Al Jazeera Takes Zionist Murder of Abu Akleh to ICC
DOHA (Dispatches) -- Al Jazeera has
submitted a formal request to the International Criminal Court (ICC) to investigate and prosecute Israeli soldiers responsible for killing Palestinian journalist Shireen Abu Akleh, the network announced on Tuesday.
Abu Akleh, 51, a veteran reporter for Al Jazeera Arabic and a household name across the Arab world, was shot dead on 11 May while covering a Zionist military raid in the Palestinian city of Jenin in the occupied West Bank.
Her death, which was widely condemned, sparked multiple investigations, including one by the UN, which concluded that Israeli forces likely killed her.
On Tuesday, the same day the request was filed, the occupying regime’s far-right leader Itamar Ben-Gvir, called for the expulsion of Al Jazeera from Occupied Palestine.
A Zionist military investigation into Abu Akleh’s killing in September concluded that she was likely shot by an Israeli soldier but was not deliberately targeted.
According to Al Jazeera’s lawyer, Rodney Dixon KC, the request was filed in the context of what the network perceives as a wider attack on Al Jazeera and journalists in Palestine, referring to incidents such as the bombing of the channel’s Gaza office on 15 May 2021.
“The focus is on Shireen, and this particular killing, this outrageous killing.
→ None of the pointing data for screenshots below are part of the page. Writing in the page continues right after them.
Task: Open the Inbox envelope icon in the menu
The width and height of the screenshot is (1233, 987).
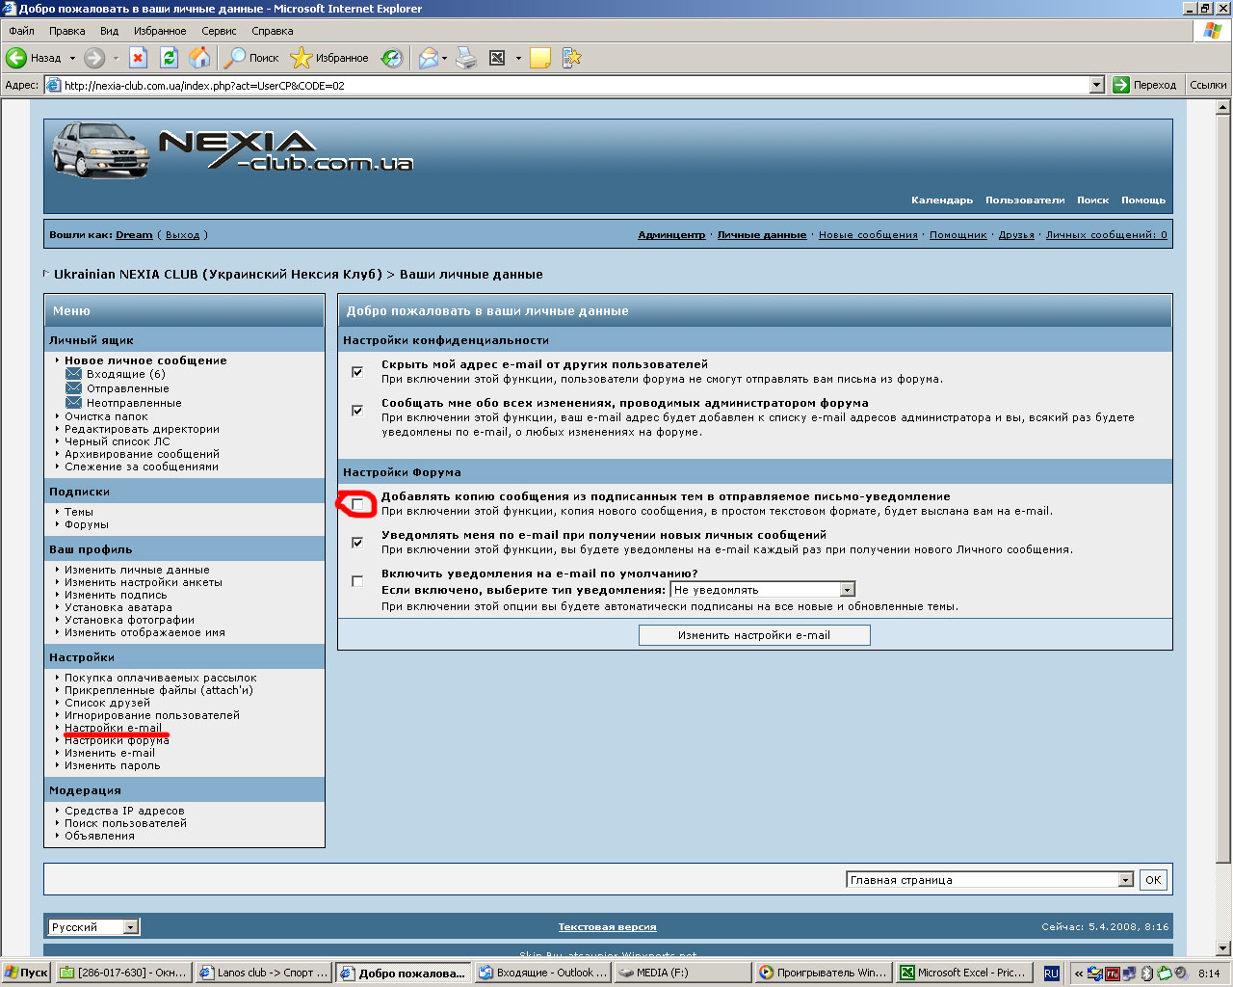Action: coord(73,374)
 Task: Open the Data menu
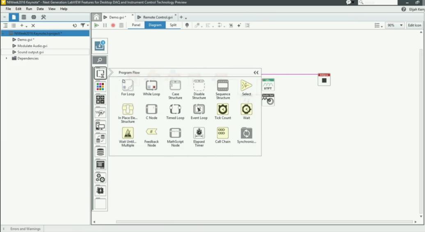click(x=40, y=9)
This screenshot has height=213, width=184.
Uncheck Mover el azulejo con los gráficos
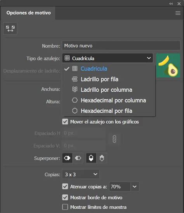click(65, 122)
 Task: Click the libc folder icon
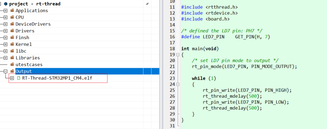pos(12,51)
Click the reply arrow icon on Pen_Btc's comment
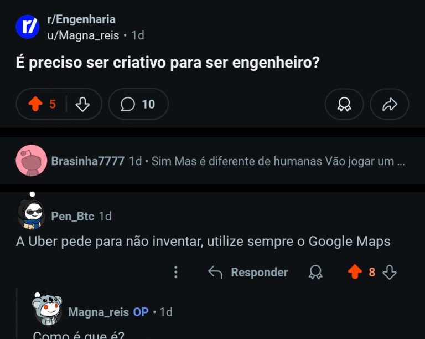 coord(215,272)
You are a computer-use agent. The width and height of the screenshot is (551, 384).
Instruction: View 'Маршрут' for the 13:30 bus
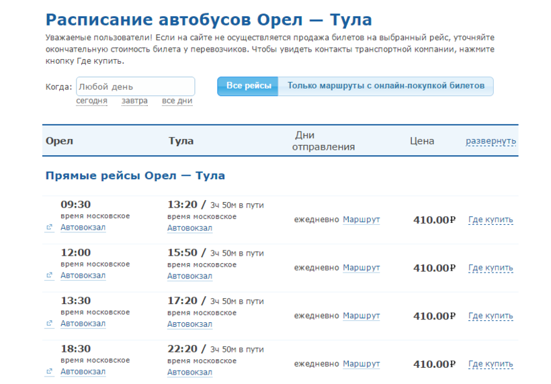(x=361, y=316)
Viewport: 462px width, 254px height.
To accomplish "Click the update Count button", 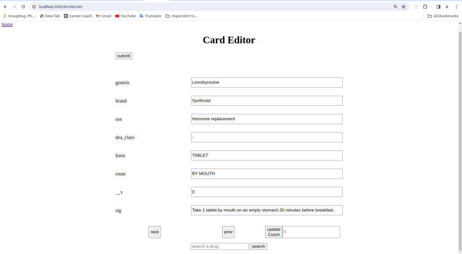I will (273, 232).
But the evidence we submit looks at all of the acts against Al Jazeera because it has been targeted as an international media organization and the evidence shows that what the [Israeli] authorities are trying to do is to shut it up,” Al Jazeera quoted Dixon as saying.
Al Jazeera spent six months investigating the incident and gathering eyewitness statements, video footage and other material to hand over to the Hague court. None of it has been made public.
Last week, Al Jazeera aired a documentary that showed how Abu Akleh and other journalists wearing protective helmets and bulletproof vests marked with the word “PRESS” came under fire.
The network’s request follows a complaint submitted to the ICC by Abu Akleh’s family in September, together with the Palestinian Press Syndicate and the International Federation of Journalists.
The ICC decided in 2021 that is has jurisdiction over the occupied West Bank.
An investigation by NGO Forensic Architecture and the Ramallah-based human rights organization Al-Haq in September found that Abu Akleh and her colleagues were explicitly targeted despite being identifiable as members of the press.